### The problem
Check each line of the entries for "computer" and report the ones that have it.

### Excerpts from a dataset
-- Opening Marker --
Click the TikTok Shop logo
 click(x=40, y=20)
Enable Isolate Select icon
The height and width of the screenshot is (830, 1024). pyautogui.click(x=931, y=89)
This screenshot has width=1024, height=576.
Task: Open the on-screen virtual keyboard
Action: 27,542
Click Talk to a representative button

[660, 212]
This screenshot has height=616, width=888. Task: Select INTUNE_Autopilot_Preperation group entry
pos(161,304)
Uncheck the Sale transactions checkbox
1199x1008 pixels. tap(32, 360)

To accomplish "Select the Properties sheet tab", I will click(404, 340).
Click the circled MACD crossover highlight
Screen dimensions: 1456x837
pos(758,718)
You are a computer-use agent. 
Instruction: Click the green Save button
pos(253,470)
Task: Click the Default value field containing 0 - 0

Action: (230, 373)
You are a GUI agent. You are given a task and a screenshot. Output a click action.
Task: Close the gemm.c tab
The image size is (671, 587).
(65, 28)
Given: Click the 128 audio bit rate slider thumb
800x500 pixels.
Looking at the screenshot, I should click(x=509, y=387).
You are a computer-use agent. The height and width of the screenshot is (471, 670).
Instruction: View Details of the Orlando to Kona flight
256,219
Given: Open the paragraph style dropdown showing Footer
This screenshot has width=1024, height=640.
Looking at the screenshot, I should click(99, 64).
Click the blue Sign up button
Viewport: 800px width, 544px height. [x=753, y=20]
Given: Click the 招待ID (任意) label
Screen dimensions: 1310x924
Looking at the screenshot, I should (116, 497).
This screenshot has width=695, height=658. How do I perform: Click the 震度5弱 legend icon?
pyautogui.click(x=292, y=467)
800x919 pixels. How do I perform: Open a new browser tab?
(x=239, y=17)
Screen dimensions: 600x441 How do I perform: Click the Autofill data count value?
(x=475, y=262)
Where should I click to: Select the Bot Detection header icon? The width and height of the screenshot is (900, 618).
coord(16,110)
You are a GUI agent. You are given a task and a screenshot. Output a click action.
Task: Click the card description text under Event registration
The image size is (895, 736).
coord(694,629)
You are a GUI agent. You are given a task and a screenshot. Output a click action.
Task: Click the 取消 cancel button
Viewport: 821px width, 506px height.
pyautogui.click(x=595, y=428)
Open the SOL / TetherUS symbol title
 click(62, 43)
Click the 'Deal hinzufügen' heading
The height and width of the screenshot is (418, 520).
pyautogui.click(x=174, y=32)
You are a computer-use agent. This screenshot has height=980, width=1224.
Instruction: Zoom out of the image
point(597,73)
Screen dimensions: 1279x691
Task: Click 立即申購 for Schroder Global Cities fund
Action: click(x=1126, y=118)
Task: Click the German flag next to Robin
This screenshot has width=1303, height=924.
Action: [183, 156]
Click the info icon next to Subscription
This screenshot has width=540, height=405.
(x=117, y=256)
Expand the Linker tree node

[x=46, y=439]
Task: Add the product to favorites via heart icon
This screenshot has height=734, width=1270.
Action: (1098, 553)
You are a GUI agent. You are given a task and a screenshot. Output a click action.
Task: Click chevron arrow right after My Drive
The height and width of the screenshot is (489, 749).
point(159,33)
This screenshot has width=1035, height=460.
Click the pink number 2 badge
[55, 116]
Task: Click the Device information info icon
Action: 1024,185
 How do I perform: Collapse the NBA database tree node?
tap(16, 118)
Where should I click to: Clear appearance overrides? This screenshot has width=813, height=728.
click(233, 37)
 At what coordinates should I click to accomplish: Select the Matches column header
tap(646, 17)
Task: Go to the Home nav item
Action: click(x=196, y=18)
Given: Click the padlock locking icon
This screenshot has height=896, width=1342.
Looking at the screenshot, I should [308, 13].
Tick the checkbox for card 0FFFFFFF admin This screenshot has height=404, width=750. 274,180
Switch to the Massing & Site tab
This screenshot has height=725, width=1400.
-- Closing Marker --
### Written response
You are a computer-use agent. 
You are a computer-use agent. The height and width of the screenshot is (471, 670).
You are a computer-use agent. This screenshot has height=980, width=1224.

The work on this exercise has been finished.